Cynara began life as a research chemist and grew up in the chemical industry and then worked in the medical devices industry for some years. Always working for small divisions and companies, Cynara gained experience of new product development, quality, production control and manufacturing and was a member of various management teams. She finally succumbed to the dark side and moved into marketing. From marketing research to full-service marketing management to strategy development, her marketing experience has spanned some 20 years. Cynara strongly believes that marketing is more a science than a black art and that marketing should be process driven and evidence based. She is a member of the Chartered Institute of Marketing and CIM qualified. Hobbies include growing vegetables and eating chocolate.
Liz started her career working in a hospital diagnostic virology lab, before moving to university academic research where she gained her molecular biology, protein expression and protein purification experience. A career at AstraZeneca followed, where she designed constructs and expressed and purified proteins to support structural studies and assays in a wide variety of drug discovery projects. After a 2 year secondment in the Regulatory group at AstraZeneca, realising that she missed the science, Liz returned to the lab, joining Peak Proteins in 2020.
Potent and selective bivalent inhibitors of BET bromodomains. Nature Chemical Biology. 2016 12(12):1097-1104. Waring M, Chen H, Rabow A, Walker G, Bobby R, Boiko S, Bradbury R, Callis R, Clark E, Dale I, Daniels D, Dulak A, Flavell L, Holdgate G, Jowitt T, Kikhney A, McAlister M, Méndez J, Ogg D, Patel J, Petteruti P, Robb G, Robers M, Saif S, Stratton N, Svergun D, Wang W, Whittaker D, Wilson D, Yao Y.
Tomas is originally from Lithuania where he obtained a degree in Biochemistry from Vilnius University. Wanting to see and do more science, Tomas came to the University of Manchester to complete an MSc, followed by a PhD. After finishing his PhD project, which involved chimeric protein design, production, and analysis in search for a malaria vaccine, Tomas continued his academic career in the University as a post-doc, focusing on cryo-EM analysis of translation initiation factors. Wanting a more dynamic environment and the possibility of a longer term career in lab, Tomas decided to move to industry and joined the Protein Science team in AstraZeneca, where he designed constructs and produced proteins to support various early drug discovery projects. Due to his love of hills in the North and the dread of moving with three little daughters, Tomas wanted to stay in Manchester after AZ’s move to Cambridge, and so joined Peak Proteins. In the little spare time he has, Tomas enjoys hiking, rock climbing, cycling, beer and basketball. Not all at the same time though!

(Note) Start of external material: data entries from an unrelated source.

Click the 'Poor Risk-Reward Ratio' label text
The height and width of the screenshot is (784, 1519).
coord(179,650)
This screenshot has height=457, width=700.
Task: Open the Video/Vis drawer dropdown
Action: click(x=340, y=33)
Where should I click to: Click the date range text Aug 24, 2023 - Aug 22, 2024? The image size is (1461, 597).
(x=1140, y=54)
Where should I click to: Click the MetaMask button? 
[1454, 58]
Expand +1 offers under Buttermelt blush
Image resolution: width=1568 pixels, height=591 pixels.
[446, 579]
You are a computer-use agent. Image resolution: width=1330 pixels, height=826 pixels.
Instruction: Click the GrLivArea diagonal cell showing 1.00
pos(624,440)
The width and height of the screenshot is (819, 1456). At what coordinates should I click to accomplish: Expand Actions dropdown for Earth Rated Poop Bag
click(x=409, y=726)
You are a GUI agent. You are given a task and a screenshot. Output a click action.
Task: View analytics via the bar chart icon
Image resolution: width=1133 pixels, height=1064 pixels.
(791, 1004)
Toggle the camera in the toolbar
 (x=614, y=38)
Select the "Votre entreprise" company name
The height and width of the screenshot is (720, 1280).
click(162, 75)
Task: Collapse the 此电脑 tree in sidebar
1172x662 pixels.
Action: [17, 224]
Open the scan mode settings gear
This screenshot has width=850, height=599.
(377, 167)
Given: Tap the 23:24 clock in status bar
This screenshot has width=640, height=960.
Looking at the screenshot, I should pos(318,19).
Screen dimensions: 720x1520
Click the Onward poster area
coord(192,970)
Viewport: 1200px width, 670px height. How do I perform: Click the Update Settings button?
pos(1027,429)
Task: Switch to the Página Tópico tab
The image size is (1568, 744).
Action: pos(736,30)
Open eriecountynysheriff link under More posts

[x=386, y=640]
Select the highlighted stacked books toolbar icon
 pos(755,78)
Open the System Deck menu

Looking back, it is often small random events that determine a person’s path in life. A clerical error at university meant that Richard ended up doing the only final year project left on offer – “purification and characterisation of ovotransferrin protein”. That allowed him to somehow blag through an interview at ICI pharmaceuticals and secure a job in the protein science group and from there he never looked back. However, as far as he can tell, in 17 wonderful years, Richard never made ICI / Zeneca / AstraZeneca a single penny. “Find Failure Faster” became his mantra. During this time his great love of the outdoors continued to grow and he was lucky enough to kayak many of the World’s wilder rivers. Following a break to do an MSc in Renewable Energy, there was a short, but hugely rewarding time with BioHydrogen Ltd. After that Richard spent several years in the weird space between research and manufacturing as part of the biopharmaceutical development team at Eli Lilly / Elanco. Now he has returned “home” to Alderley Park with Peak Proteins. A wee bit more settled now, he is often found out in the hills with his family and collie dog.